With my products’ release imminent, I spent last weekend coaxing Amazon’s Elastic Computing Cloud (ECC) into action. The ECC is appealing for a few reasons:
- It’s someone else’s high-throughput network – product distributions, especially with demo files, are in the hundreds of megabytes. The T1 at work is 1.4Mb/s. Sharing, firewalls, and proxies reduce my desktop’s throughput to 80Kb/s. If it’s a weekend, or freaky hours, it’s sometimes higher. Downloading an 120Mb file would take over 20 minutes. Amazon offers a 250Mb/s link. I couldn’t afford one of my own.
- Scalable up and down. For the first few weeks of a release, there is a spike in downloads. During my last major release, there were times when we had hundreds of concurrent connections. We set up an external download site, but even that had bogged down. As many want a year-long contract, it’s not cost effective to have more than one for the one month that we really need it. (See pricing, below.) With the EC2, I can replicate “instances” within hours. When the load subsides, they’re easily removed.
- I pay for what I use. Pricing for is based on a formula:
$0.10 per hour for each server instance
$0.10 per GB – uploaded data
$0.18 per GB – first 10 TB / month downloaded ($0.16 next 40TB, $0.13 over 50Tb)
Multiplied out, it’s a very reasonable way to temporarily scale up the resources. For the download peaks, I’m estimating it’ll cost me about $200 for the first month after the product release. It scales back to $80/month. And that’s for a pretty reliable network.

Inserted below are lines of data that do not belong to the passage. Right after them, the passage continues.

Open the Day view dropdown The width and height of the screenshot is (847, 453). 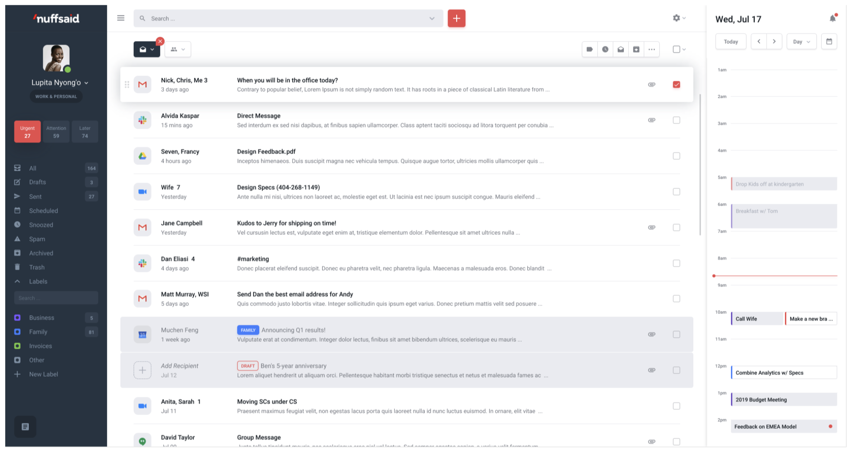801,41
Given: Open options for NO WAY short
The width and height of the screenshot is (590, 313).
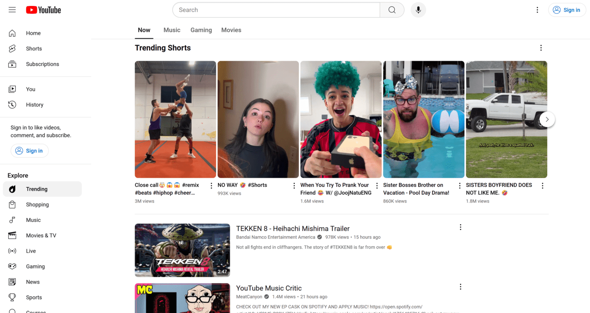Looking at the screenshot, I should click(x=294, y=186).
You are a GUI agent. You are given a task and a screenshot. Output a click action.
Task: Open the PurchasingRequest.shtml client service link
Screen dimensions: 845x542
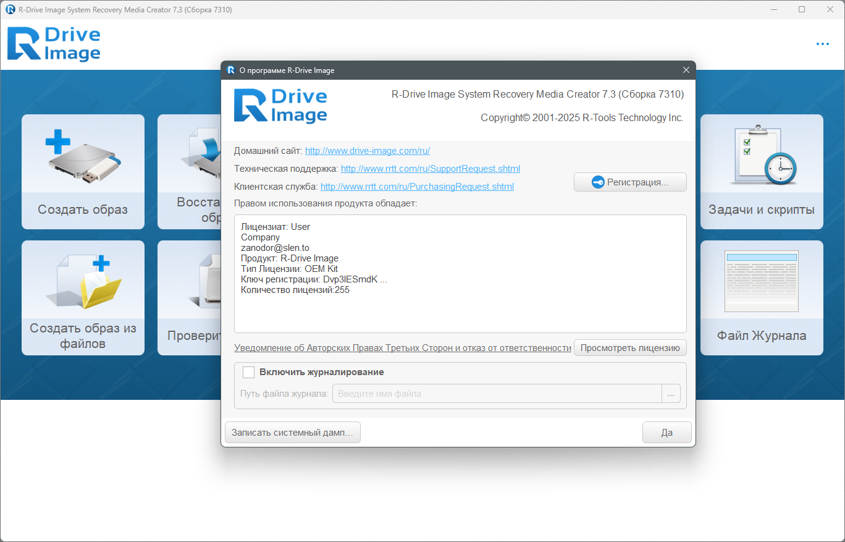pos(417,187)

In comparison, the file hosting services I’ve contacted wanted $200/month for allotments rooted in a 1990s mindset: 5Gb of storage and 20Gb transfer per month. Overage was $1.00/Gb. The overage during the first month of a release would buy a new bicycle. The hosting services were nonplussed as to why I thought this was a bad deal. They were also unwilling to budge on price.
For my use case, ECC sounds great. Except the system appears to have been acquired from different companies. I needed three sets of accounts:
- Amazon Web Services (AWS). Associated with this are an account ID (e.g. 5150–1984–0812), a subscription ID (optional, since I’m an old customer), and a key pair whose public key that looks like “
123LOVE28CHOCOLATE5.” I had one from 2002 when I had set up an AWS store, but I needed to dig out the information by logging into my separate, Amazon Associates account.
- Amazon S3 (simple storage solution). I had set up one of these accounts in March. The sample tools provided were cryptic in their use. I managed to hook it up to my web server, but found the model useless because my web server would first try to download the file before sending it to the end-user. What was amusing was being billed $0.02 a month for the test file I had sitting there. I thought they ought to just batch it up at $5 minimum, or pre-bill me in $5 increments. Writing up the expense report for the two bits is a waste of time.
- EC2 (Elastic Computing Cloud). Setting this up required generation of an X.509 certificate.
Keeping the accounts, logins, certificates, and keys straight made installation fomplicated. Steps were:
- Download the command-line tools. To run them, I needed to install a newer Java Runtime Environment on my web host. The ec2 command processes kept getting killed for exceeding cpu/size limits. Fallback: my Windows desktop at work. I ensured the auto-update feature was shut off.
- Set up a bunch of environment variables. This is where the instructions would have benefited from a technical writer. Just list all of the environment variables up front: JAVA_HOME, EC2_HOME, EC2_PRIVATE_KEY, EC2_CERT, and PATH.
- Generate a PEM encoded X.509 key pair. I have no idea what this means, but I do know that choosing long, unique names that only our robotic overlords would love affects usability. For example, instead of using this in every subsequent example:
- Using puttygen, convert the private key to something “putty” (the secure shell for windows) uses.
- Install and start a server “instance.”
- Authorize network access to ports 22 (ssh) and 80 (http).
- Use secure shell to login. Since there’s no password for root, I had to manually configure putty to load the certificate I generated previously. As far as I can tell, this isn’t saved anywhere for reuse. (This is a limitation of putty.)
- Everything on the system was already running.
- Uploading 4Gb of files took about twelve hours. I didn’t wait.
- Make a system snapshot for future restoration and replication. Their instructions had some errors, but once corrected, the script runs for about two hours creating a virtual file system, compressing it, then splitting it into digestible subunits.
- Upload the snapshot to S3. This was very quick.
Network performance with one server instance during the initial beta period has exceeded expectations. An European customer saw throughput of over 15x what they’d been used to. Best endorsement: “Do you have a server in Europe?” Accurate answer: “It’s on the Internets. Somewhere.” No one has complained about the increased download size.